Он долго молчал. Потом заговорил уже тише:
— Наверное… не позволять душе обрастать «мебелью».
— Мебелью? – переспросил я.
— Ну да… Удобством, другими словами. – он загасил папиросу в стопке мусора, достал и раскурил новую. Затем продолжил:
- Нельзя давать страху овладеть тобой. Например - страху потерять место. Страху выглядеть смешным. Страху сказать «скользкое» слово. Вот это всё и убивает человека раньше смерти. Страх, словно большая лопата снега, брошенная в костер.
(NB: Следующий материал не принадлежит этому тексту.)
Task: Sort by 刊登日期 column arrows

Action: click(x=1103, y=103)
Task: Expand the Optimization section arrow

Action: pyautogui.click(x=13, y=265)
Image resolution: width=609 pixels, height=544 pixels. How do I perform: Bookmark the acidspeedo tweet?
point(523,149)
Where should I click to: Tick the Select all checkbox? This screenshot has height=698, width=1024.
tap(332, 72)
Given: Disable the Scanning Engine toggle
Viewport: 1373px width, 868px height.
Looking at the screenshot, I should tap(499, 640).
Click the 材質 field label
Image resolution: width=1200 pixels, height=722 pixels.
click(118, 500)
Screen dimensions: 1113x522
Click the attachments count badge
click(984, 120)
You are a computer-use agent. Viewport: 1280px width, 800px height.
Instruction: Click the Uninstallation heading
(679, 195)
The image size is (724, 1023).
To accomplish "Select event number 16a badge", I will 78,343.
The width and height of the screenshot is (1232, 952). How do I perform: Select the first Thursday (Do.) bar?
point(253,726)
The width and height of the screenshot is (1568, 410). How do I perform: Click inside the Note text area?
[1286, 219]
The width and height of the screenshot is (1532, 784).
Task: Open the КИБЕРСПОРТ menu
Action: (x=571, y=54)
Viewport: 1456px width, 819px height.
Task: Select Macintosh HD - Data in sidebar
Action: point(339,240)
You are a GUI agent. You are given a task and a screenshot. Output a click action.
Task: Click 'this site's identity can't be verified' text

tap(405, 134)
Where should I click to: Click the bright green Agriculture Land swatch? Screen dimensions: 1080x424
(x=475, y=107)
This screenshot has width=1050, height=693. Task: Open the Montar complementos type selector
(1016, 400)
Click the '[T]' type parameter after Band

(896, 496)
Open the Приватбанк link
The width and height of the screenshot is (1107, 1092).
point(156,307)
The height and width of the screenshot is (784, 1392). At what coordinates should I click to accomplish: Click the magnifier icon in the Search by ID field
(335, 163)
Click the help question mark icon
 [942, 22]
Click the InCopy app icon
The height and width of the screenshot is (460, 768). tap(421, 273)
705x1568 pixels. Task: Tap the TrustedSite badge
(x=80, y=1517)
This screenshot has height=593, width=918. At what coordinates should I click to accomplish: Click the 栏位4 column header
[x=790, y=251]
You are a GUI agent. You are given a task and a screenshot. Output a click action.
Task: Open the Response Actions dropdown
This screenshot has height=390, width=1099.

Последний, может и не умрет тотчас, но былой жар, то бишь – стремления, куда-то девается… и человек уже не тот…
Он посмотрел в окно, где в черной луже дрожал свет фонаря.
— Свободный человек, сказал он задумчиво, но твердо, — это не тот, кого нельзя посадить.
А тот, у кого внутри остается пространство для невозможного.
Он вдруг улыбнулся — неожиданно тепло:
— А вообще, знаешь… Мне только что подумалось, что свобода очень похожа на поэзию. Пока ее объясняешь — она уже и трах-бах – и сбежала… Ищи ветра в поле…
Мы проболтали так далеко за полночь. Попрощавшись, я после сумел найти извозчика и уехал к себе в гостиницу.